The visceral fat level among men in the ε4 group was lower than in the other groups, and there were higher percentage of individuals in the ε4 group that had physical activity at least twice a week. In the present study, APOE protein concentrations were not different between the APOE genotype groups, although the concentrations of APOE in plasma and cerebrospinal fluid are reported to be lower for APOE ε4 compared to ε2 and ε3 [9, 10]. However, exercise has been shown to preserve APOE expression in mice [34], and a higher physical activity level in the ε4 group in the present study may have inhibited the decrease in their plasma APOE protein concentrations.
Conclusions
The plasma fatty-acid profiles in the ε2 group were characterized by higher SFA, especially 16:0, and lower omega-6 fatty acid proportions compared with the ε4 group. Nevertheless, their cholesterol values were lower compared with the ε3 and ε4 groups, indicating a reduced risk for CVD. A novel finding was that the participants in the ε2 group had higher proportions of plasma 22:4n-6 and 22:5n-6 and lower proportions of plasma 24:5n-3 and 24:6n-3 fatty acids compared with the ε3 and ε4 groups. The significance of the differences in fatty-acid composition remains to be studied.
Acknowledgments
We gratefully acknowledge the contribution of Kati Ahvenlampi, Merja Kosonen, Tuija Lempinen, and Lea Mäki at the Clinical Chemistry Department of the Hospital District of South Ostrobothnia and Minna Aalto, Tuija Hakala, Riitta Henriksson, Santeri Kankaanpää, Paula Laaksonen, Sirpa Moisander, Anneli Virta, and Satu Örling at the Natural Resources Institute Finland (Luke). We express our appreciation to clinical geneticist Heidi Toiminen for her lectures on genetics. MD, PhD Laura Tanner is acknowledged for the expertise in clinical genetics.
Statement of Ethics
This study was conducted in accordance with the guidelines of the Declaration of Helsinki. Ethics approval was obtained from the Coordinating Ethics Committee of the Pirkanmaa Hospital District, Finland (12/2016, R16055). After written and oral information of the study and a 2-week reconsideration period, volunteering participants gave a written informed consent.

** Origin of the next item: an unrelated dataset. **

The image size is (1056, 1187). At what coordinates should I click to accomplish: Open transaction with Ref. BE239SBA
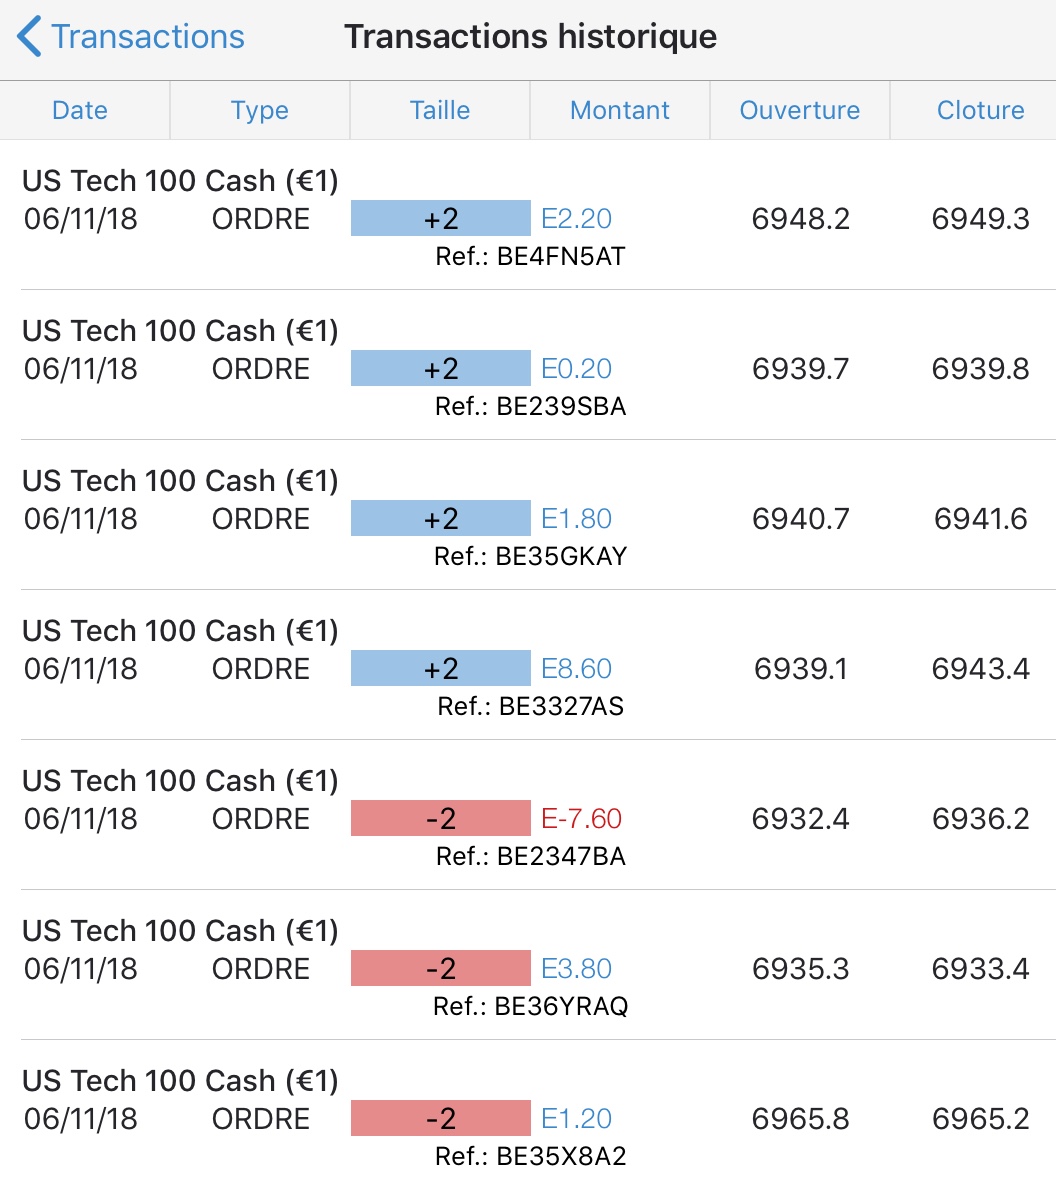pos(530,406)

Conflict of Interest Statement
The authors have no conflicts of interest to declare.
Funding Sources
The study was supported by the Academy of Finland grant 292579.
Author Contributions
H.P., M.S., K.V., R.T., and A.H. designed the research; H.L., M.T., H.K., T.I.-T., H.-L.H.-L., P.M., J.-M.P., K.Å., S.M., and S.R. conducted the research; T.H. performed statistical analysis; H.L., M.T., H.K., T.I.-T., T.H., R.T., and S.R. wrote the first draft of the paper; H.L., T.I.-T., M.S., K.V., R.T., S.R., and A.H. had primary responsibility for the final content; and all the authors read and approved the final manuscript.
Data Availability Statement
Data cannot be shared for confidentiality reasons. Queries about the data should be directed to the corresponding author.